Bumblebees sense electricity with their fine hairs


In 2013, Gregory Sutton from the University of Bristol published an important paper demonstrating that bumblebees can sense electricity (his experiment trained bees to associate current in fake flowers with nutrients, and showed that bees preferentially sought out electrified flowers), but now how they sensed it.

Now, in a new embargoed paper in the Proceedings of the National Academy of Sciences, Sutton and his colleagues show that bees sense electricity using the hairs on their bodies.

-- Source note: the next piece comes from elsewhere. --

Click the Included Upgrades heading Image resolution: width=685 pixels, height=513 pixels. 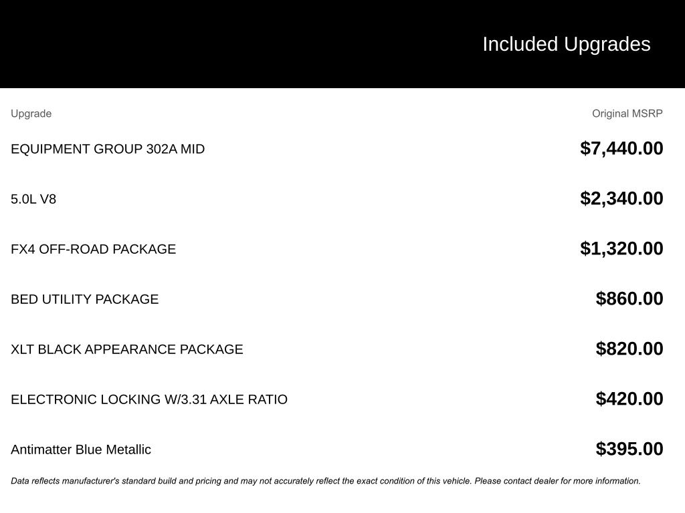(x=566, y=44)
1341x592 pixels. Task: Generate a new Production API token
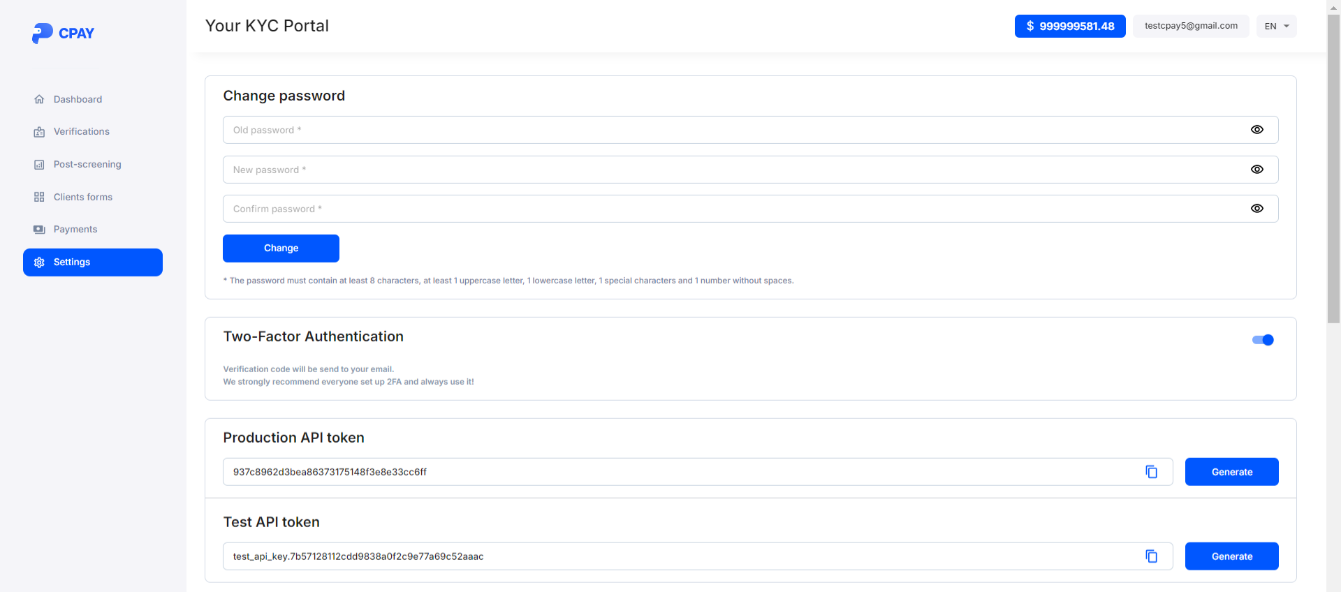point(1231,472)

The say that their future work will attempt to determine the functional purpose for the electricity-sensing ability.


"We used a laser beam that could measure small motions of an antenna or a hair, and that's how we measured how much the air and the antenna moved in response to an electric field," says Sutton.

They also stuck a very fine electrode wire into the nerve at the socket of the bottom of a hair to record the activity of nerve cells there.

"They've got these really fuzzy hairs all over their body, and when they approach something with an electric field, that electric field will bend the hairs on their body," says Sutton. And that bending generates a nerve signal.


Bumblebees' Little Hairs Can Sense Flowers' Electric Fields
[Nell Greenfieldboyce/NPR]


(via Naked Capitalism)


(Image: Fluffy Bumble Bee, Caroline CCB, CC-BY)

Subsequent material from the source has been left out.